Fresh, clean, dry, moisturized. “Look at those legs, Cinema.”
“Okay, let me see, let me see. I’m feeling like boy shorts. Blue. Teal. Nice.” I dreamed I was making a bomb dinner with these on.
Sometimes I daydream about my night dreams. Then blend the two to make better decisions. Decisions, decisions. “Come on, Cinema. Let’s go decide on what set of frames you should wear tonight.”
Every time I go into my closet, I’m reminded of how much I love it—1,123 square feet. Andreni calls it an exhibit. The mirrors are accurate. The lighting is great. Over half is color coded. I mean, what more could a diva want? One side is a thirty-feet-by-eight-feet-high wall that displays my eyewear—7,118 pairs to be exact. This was my idea. I designed most of this loft, starting with our master suite down to the twenty-five-yard corridor that ends with the living room on the right and the dining room on the left with an elevator separating the two.

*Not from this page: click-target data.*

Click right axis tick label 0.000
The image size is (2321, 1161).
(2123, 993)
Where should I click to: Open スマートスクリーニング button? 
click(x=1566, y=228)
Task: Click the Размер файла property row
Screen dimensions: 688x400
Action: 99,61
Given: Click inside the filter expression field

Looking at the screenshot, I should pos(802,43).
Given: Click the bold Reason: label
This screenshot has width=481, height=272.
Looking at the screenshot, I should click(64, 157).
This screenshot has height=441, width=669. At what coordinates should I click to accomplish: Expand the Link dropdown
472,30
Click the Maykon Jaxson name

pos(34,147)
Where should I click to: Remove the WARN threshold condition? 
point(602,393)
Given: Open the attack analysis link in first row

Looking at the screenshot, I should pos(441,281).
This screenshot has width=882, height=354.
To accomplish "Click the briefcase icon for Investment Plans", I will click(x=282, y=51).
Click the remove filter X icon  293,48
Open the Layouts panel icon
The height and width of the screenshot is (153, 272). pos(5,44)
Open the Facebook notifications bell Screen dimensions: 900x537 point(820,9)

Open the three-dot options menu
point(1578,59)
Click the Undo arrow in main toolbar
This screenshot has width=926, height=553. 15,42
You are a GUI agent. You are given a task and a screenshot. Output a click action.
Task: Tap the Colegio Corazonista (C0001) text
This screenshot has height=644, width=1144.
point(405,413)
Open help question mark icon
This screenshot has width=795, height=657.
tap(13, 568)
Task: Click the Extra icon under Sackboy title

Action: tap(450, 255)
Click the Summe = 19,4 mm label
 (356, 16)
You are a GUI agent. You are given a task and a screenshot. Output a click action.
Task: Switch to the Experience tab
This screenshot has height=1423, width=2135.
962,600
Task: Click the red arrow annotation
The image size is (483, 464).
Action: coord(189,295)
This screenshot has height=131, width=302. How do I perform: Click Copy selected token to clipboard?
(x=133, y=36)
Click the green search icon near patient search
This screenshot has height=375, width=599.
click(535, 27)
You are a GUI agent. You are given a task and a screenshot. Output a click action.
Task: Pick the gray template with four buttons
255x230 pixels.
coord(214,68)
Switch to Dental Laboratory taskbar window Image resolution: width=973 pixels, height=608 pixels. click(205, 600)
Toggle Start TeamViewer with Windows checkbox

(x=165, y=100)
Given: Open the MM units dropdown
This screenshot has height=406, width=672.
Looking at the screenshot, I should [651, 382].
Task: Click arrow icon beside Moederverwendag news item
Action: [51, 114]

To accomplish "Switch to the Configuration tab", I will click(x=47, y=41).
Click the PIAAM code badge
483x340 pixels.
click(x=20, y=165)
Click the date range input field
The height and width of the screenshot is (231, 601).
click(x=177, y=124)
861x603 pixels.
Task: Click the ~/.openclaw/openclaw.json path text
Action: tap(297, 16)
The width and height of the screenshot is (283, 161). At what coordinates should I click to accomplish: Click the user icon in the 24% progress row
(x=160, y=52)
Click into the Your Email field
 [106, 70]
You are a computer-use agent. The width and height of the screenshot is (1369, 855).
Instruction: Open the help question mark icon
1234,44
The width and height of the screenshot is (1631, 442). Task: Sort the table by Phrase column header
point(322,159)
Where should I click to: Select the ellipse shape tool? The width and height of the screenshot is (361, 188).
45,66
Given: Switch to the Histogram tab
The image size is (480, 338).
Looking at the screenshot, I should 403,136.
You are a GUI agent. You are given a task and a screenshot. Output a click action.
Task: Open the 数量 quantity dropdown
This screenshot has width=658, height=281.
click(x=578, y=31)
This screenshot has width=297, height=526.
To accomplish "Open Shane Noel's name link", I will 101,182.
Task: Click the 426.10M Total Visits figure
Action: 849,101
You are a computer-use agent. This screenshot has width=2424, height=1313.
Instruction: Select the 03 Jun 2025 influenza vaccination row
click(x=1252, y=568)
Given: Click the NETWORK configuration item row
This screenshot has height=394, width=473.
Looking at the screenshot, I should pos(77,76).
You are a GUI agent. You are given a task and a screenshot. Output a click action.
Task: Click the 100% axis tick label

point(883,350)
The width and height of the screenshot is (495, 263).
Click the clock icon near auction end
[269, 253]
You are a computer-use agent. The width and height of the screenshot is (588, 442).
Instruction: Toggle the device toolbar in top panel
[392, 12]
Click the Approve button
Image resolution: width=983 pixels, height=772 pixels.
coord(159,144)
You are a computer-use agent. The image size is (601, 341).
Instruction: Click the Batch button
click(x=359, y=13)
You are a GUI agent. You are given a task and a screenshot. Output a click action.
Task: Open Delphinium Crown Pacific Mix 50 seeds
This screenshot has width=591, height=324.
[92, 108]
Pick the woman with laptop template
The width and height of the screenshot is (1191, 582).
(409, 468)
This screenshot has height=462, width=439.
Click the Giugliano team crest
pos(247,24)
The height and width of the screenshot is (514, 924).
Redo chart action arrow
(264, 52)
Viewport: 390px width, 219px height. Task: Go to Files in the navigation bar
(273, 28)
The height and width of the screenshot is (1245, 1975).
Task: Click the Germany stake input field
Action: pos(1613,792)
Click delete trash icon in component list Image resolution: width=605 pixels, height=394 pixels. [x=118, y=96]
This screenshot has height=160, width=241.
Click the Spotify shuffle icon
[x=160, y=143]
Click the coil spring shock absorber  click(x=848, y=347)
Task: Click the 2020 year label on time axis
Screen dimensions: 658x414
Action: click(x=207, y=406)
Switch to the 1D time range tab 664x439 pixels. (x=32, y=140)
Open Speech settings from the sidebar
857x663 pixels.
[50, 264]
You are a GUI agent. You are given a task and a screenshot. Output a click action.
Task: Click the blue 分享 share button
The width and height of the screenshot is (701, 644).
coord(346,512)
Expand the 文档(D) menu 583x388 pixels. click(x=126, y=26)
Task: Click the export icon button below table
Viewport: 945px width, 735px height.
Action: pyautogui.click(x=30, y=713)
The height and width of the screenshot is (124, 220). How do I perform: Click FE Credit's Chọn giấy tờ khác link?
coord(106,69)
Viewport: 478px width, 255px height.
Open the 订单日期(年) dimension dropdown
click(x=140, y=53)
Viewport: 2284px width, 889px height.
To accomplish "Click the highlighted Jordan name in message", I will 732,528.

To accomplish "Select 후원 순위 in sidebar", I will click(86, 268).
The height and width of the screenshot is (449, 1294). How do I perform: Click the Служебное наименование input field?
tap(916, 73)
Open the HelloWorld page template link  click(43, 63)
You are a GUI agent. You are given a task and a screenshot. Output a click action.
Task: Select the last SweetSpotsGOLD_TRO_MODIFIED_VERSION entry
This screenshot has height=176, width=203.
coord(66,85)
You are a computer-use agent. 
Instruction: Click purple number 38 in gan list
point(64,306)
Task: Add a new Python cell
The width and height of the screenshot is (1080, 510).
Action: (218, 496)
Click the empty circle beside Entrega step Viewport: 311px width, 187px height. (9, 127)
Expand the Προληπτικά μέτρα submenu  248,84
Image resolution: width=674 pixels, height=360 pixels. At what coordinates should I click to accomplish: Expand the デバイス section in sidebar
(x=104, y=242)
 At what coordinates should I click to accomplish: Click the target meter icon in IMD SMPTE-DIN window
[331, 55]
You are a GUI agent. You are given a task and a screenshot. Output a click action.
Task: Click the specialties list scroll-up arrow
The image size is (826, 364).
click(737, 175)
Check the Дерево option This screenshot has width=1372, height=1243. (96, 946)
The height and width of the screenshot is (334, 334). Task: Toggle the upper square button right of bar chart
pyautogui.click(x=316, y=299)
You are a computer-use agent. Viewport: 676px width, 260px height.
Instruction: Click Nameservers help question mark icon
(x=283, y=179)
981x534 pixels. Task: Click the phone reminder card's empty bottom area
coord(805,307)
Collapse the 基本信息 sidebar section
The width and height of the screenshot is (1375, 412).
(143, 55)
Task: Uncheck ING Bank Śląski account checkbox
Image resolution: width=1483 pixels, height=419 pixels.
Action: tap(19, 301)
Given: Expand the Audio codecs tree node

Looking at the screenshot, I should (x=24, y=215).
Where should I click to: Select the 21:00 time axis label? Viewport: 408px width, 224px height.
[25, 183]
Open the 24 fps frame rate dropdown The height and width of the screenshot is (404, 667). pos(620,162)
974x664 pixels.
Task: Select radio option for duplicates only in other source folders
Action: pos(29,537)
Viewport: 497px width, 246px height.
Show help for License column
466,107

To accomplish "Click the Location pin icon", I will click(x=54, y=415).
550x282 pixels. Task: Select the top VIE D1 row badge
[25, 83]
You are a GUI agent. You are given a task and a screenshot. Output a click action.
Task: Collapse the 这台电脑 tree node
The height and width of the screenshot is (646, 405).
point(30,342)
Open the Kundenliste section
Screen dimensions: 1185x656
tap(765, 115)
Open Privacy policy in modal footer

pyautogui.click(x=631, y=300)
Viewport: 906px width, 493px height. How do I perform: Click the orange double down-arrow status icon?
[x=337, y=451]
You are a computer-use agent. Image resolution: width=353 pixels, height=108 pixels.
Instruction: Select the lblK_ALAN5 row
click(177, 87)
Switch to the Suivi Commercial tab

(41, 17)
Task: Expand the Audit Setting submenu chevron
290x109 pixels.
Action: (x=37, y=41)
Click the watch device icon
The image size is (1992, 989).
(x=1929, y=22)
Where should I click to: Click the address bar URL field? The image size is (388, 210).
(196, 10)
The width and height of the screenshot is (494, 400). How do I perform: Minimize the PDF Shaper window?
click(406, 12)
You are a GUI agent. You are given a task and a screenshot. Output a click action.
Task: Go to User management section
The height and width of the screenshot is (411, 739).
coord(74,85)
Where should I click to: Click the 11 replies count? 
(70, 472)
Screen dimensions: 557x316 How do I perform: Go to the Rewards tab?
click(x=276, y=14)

It’s not my dream house, but it can be. Once that day comes, I’ma do my dance. Go, Cinema. Go, Cinema. Go, Cinema. Go go. Easy now. They love it when I do my dance.
Should I get flashy, classy, or nasty tonight? Or can I just take a break and wear these—my rose-gold Kate Spades, which Andreni won’t remember even though he remembers everything.
Gazelles were so fly at the time. I been soaring since day 1. You can be fly, you can fly high, or you can be soaring. These Dolce&Gabbana were my baby, but I broke the left arm on the 1 train. I was stressed. I didn’t know what I was gonna do. A diva was going crazy. That same evening, I found some crazy glue in the kitchen junk drawer. Yeah, I was back in business.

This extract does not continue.